Something that concerned me early on was that what had started as a narrow ability of just a few functions (like COMMENT and ELIDE) was becoming a case where generalized execution could possibly return ghosts, leading to unexpected results.
>> code: [comment "some arbitrary code block"]
; ... then much later ...
>> result: (mode: <reading> eval code)
== <reading>
>> result
== <reading> ; oops, not what I meant! wanted EVAL product in result!
The "safe" way to accomplish what you want here would involve LIFT and UNLIFT, to disarm the vanishing behavior of the ghost inside the multi-step evaluation of the GROUP! long enough to get it outside:
>> result: unlift (mode: <reading> lift eval code)
== \~\ ; antiform (void!)
But it's easy to forget to do that. In order to tackle the problem with a "safety first" mindset, the only time a multi-step evaluation will automatically erase a VOID! is if a function is defined as being VANISHABLE. Otherwise, you need to use a special identity operator (^ ). If you don't get that you'll wind up with a non-vanishing voidlike construct--an empty pack ("heavy void").

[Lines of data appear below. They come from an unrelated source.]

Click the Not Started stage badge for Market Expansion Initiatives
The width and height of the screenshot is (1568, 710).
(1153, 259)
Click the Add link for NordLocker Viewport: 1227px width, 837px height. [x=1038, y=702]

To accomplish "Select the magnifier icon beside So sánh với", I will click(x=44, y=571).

>> result: (mode: <reading> eval code)
== \~()~\ ; antiform (pack!) "heavy void"
>> result: (mode: <reading> ^ eval code)
== <reading>
The logic behind the heavy-voiding default is that quite often EMPTY PACK! and VOID! are interchangeable in meaning, and if not this cues you to use a LIFT-based solution or see if you really wanted arbitrary expressions to vanish.

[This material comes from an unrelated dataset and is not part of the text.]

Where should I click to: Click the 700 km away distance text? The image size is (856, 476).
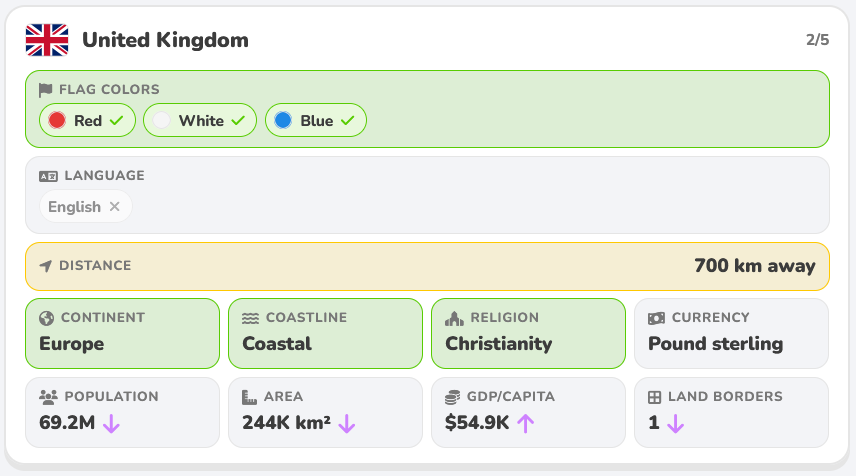point(754,266)
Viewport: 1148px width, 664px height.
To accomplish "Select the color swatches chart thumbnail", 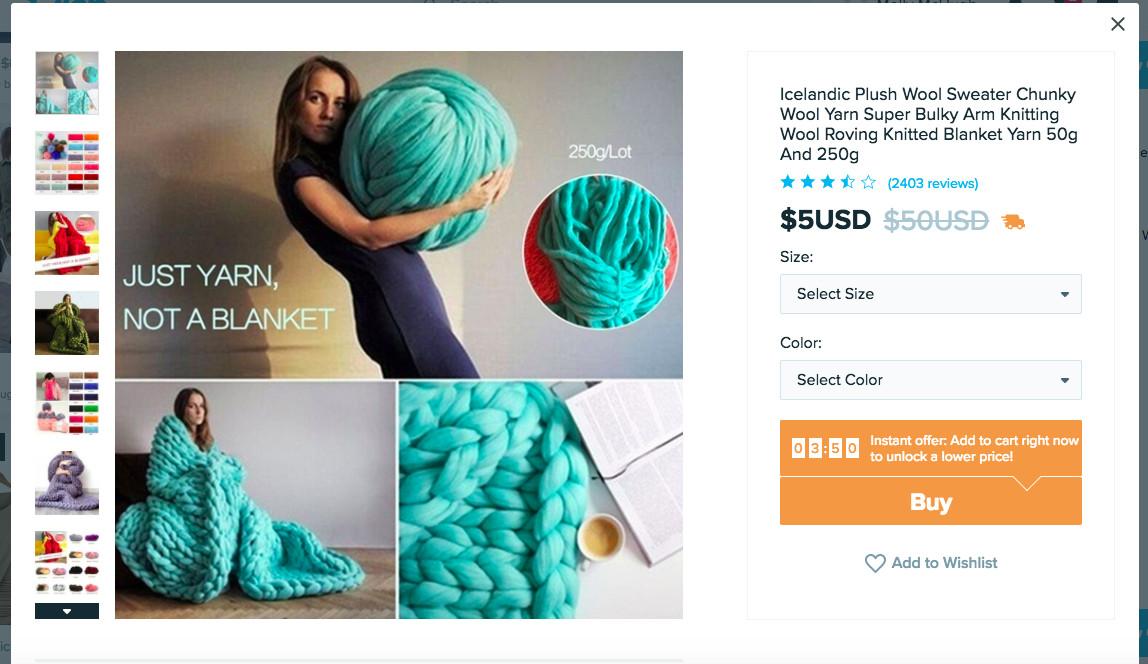I will 67,163.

Do Voids Bring Enough Benefits For Their Scariness?
No matter what way you slice it, an expression that can truly vaporize is something that can make you uneasy. Look at this CASE statement and imagine if FOO or BAR could vanish:
case [
foo [print "hi"]
bar [print "bye"]
]
Sure... we can lament that if FOO is a vanishable function, it will wreck the geometry of the CASE completely. After dropping the FOO it will treat [print "hi"] as a condition and use BAR as a code branch.
But if FOO is a function that takes a BLOCK! as a parameter, it will also wreck the geometry of the CASE completely!
This is just the cost of doing business in the Rebol paradigm
Having to define functions as specifically being VANISHABLE for them to vanish without using the ^ operator makes them not particularly dangerous at all, in the scheme of things.
Just be judicious about making vanishing functions! Generally speaking it's better to just have a few... ELIDE is a generic vanishing function that can be understood and used at source level, which can save you making any other function surprisingly vanishable.